**Exercise objective**
Exactly reproduce the data from its first line through the line with "The Buying Process (632, 1395)", leaving out every line after it.

**Data to use**
============================================================

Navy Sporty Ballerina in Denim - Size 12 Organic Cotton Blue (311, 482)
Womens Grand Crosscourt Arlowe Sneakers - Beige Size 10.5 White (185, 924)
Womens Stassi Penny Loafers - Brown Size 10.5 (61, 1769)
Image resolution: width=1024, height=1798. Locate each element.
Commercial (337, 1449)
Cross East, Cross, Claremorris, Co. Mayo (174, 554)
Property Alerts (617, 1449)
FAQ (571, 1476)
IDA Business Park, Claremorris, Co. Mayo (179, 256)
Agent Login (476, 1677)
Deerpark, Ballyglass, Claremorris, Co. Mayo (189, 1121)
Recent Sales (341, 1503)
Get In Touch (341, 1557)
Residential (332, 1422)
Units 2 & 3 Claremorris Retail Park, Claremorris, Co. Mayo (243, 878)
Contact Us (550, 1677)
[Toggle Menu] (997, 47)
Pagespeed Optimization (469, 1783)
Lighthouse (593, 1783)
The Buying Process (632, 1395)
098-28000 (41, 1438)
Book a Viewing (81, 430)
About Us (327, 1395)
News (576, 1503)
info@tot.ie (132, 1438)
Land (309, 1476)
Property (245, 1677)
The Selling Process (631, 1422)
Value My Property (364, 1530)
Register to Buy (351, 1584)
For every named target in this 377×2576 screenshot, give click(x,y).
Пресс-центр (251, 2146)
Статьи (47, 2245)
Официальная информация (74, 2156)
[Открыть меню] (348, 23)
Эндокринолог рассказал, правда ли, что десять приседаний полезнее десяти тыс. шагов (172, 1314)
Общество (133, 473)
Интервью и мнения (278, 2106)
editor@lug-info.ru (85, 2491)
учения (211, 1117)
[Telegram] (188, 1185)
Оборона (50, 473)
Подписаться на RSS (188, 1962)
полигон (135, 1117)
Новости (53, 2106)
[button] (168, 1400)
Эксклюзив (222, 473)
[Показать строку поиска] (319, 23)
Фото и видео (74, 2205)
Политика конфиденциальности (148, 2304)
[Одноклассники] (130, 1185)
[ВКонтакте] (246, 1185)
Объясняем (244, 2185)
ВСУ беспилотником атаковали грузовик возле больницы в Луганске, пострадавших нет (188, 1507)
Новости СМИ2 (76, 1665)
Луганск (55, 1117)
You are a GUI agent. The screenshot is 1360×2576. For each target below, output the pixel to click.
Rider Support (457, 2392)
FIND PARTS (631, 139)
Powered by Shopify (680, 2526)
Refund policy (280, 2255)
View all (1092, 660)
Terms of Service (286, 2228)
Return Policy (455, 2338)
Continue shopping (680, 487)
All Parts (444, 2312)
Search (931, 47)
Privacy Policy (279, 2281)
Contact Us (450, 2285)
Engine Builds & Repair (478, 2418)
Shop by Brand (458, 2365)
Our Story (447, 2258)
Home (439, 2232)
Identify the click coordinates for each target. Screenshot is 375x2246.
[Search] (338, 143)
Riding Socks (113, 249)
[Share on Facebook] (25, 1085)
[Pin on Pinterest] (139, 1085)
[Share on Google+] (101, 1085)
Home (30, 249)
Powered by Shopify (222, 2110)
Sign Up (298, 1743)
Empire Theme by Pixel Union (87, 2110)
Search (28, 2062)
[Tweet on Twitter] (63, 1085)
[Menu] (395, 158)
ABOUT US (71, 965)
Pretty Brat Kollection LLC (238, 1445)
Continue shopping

============================================================

**Result of the exercise**
Navy Sporty Ballerina in Denim - Size 12 Organic Cotton Blue (311, 482)
Womens Grand Crosscourt Arlowe Sneakers - Beige Size 10.5 White (185, 924)
Womens Stassi Penny Loafers - Brown Size 10.5 (61, 1769)
Image resolution: width=1024, height=1798. Locate each element.
Commercial (337, 1449)
Cross East, Cross, Claremorris, Co. Mayo (174, 554)
Property Alerts (617, 1449)
FAQ (571, 1476)
IDA Business Park, Claremorris, Co. Mayo (179, 256)
Agent Login (476, 1677)
Deerpark, Ballyglass, Claremorris, Co. Mayo (189, 1121)
Recent Sales (341, 1503)
Get In Touch (341, 1557)
Residential (332, 1422)
Units 2 & 3 Claremorris Retail Park, Claremorris, Co. Mayo (243, 878)
Contact Us (550, 1677)
[Toggle Menu] (997, 47)
Pagespeed Optimization (469, 1783)
Lighthouse (593, 1783)
The Buying Process (632, 1395)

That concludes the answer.